The London Borough of Camden is transforming the way it provides services to residents by moving from a legacy siloed services model to a holistic approach able to offer a better understanding of the citizen and their circumstances. As part of this transformational programme, the council is introducing a new CRM that aims to link services across the organisation to help staff in their support of Camden’s population.
Phil Quickenden, the borough's Head of Customer and Registration Services, tells Government Transformation why this integrated system was very much needed.
Councils provide hundreds of different services essential to thousands of citizens. As such, being able to build a single-view of the citizen-resident has been a long-standing challenge for local government.
To overcome this, Camden is working on a transformation programme, ‘One Contact Camden’, that looks at how the council can move from its current siloed model of providing services to one that can engage with and support citizens in a more comprehensive way.
“It is about trying to build a single view of a citizen which allows us to connect somebody to the support or guidance that they need within such a complex organisation as a council,” Quickenden says.
Quickenden’s contact centre supports 30 services across Camden, ranging from transactional services such as pest control and parking, to what he calls “relationship-based” services like social care and homelessness.

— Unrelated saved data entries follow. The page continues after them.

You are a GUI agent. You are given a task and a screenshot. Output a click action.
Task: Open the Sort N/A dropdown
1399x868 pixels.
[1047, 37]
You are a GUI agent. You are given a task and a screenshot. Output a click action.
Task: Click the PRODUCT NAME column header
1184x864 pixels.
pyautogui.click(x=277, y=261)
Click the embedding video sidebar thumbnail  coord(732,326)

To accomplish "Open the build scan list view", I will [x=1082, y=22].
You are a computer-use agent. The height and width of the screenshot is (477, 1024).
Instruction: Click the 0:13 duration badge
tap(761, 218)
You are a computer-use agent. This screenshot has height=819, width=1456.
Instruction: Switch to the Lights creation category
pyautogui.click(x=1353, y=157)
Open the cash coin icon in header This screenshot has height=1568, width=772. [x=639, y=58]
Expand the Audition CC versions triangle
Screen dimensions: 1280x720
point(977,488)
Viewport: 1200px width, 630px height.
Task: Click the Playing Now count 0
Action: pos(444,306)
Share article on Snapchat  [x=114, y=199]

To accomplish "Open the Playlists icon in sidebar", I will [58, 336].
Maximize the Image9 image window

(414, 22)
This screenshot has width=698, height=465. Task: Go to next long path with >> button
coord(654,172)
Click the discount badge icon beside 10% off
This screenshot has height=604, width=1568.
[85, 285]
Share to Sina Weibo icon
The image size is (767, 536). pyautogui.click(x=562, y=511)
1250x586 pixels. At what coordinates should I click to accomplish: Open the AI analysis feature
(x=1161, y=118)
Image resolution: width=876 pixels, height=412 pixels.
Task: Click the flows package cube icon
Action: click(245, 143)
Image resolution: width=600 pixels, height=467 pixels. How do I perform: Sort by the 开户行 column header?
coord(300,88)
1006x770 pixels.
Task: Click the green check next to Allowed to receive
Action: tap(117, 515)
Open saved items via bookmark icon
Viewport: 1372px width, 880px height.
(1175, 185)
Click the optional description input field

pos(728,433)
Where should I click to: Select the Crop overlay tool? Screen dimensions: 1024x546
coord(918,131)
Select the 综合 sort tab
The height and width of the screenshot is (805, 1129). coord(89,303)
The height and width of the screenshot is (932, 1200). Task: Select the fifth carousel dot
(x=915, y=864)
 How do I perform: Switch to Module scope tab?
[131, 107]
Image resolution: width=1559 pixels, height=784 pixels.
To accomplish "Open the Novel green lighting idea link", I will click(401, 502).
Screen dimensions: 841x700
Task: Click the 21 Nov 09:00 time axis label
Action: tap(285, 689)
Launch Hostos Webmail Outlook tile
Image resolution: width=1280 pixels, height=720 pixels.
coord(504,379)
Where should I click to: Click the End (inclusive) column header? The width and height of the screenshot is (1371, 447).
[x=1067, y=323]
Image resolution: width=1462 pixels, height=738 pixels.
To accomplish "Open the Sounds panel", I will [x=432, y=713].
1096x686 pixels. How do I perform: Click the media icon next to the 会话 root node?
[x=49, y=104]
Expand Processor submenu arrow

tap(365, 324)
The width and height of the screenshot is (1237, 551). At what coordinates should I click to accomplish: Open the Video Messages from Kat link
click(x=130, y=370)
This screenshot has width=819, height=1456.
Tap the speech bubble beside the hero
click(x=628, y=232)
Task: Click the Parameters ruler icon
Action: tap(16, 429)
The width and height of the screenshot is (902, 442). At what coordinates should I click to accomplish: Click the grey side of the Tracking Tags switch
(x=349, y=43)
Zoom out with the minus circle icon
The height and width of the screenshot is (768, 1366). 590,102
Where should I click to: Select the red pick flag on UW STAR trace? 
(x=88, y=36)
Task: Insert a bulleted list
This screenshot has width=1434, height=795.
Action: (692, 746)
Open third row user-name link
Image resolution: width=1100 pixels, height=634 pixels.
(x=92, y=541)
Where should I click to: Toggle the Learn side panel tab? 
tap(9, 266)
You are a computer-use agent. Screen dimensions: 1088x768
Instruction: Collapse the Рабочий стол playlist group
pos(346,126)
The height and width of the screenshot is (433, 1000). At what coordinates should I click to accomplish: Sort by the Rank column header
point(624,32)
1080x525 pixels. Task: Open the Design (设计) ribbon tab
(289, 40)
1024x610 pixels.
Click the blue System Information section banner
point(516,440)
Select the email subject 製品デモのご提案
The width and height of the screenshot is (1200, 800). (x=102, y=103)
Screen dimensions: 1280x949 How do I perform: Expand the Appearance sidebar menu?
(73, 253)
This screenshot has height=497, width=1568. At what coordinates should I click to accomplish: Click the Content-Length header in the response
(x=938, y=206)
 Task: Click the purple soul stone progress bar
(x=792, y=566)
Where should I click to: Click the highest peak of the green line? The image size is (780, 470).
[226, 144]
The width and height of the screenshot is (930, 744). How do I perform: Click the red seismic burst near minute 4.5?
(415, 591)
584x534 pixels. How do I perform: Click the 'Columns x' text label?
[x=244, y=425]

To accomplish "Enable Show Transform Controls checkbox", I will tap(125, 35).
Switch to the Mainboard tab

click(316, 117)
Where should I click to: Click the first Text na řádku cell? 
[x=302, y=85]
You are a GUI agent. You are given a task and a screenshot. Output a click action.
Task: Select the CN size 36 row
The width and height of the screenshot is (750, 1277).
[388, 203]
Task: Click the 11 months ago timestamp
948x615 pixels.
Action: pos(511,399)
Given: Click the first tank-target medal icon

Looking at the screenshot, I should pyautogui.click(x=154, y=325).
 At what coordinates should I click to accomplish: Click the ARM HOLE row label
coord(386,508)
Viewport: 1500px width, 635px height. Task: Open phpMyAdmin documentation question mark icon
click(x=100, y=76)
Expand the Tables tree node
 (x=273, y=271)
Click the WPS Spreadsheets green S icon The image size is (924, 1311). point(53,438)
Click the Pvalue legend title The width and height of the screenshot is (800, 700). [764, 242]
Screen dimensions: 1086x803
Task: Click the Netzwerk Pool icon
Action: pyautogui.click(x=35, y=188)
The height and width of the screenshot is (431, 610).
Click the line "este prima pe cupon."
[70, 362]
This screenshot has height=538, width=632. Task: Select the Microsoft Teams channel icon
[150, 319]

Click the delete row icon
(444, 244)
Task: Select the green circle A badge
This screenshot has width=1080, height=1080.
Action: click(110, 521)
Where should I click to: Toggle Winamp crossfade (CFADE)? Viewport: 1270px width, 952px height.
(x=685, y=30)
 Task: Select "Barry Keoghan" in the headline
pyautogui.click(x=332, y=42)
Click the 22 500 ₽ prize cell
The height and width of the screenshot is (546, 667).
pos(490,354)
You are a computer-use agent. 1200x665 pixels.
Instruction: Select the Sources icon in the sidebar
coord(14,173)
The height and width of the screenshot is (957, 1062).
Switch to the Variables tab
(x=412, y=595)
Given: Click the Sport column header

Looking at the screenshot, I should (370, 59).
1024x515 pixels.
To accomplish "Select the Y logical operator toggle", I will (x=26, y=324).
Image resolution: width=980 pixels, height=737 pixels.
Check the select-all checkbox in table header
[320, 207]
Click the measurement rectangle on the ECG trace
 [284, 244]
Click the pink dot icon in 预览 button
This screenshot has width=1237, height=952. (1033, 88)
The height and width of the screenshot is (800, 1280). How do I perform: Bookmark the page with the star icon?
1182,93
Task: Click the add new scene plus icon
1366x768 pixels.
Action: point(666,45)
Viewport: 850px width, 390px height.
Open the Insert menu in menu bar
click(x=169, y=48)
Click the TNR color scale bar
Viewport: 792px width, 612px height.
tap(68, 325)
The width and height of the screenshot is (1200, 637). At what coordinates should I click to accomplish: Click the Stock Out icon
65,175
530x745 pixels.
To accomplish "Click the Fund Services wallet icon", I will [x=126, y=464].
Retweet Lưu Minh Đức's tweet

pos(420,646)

When somebody contacts the council because they are finding it difficult to afford council tax, the usual outcome would be to offer that person options around delaying a bill or offering a payment plan that can provide some temporary relief to the resident. For Quickenden, this is a superficial approach that does not tackle the underlying issues that are preventing that resident from paying council tax.
Although the council holds vast amounts of residents’ data, the siloed nature of its service delivery was preventing it from using it efficiently. For example, residents often get in touch with the council asking for support as a result of financial hardship - sometimes when it is too late. Quickenden and his team want to avoid these emergency situations by engaging with citizens “earlier in their journey” and offer advice and support preemptively by extracting insights from the data that the council has about them.
“Maybe this person also has rent arrears so we might just be exacerbating the problem by just touching on the council tax issue,” says Quickenden. “What’s happening in their life that is making it difficult for them to pay council tax this month? Are they getting the right benefits they are entitled to?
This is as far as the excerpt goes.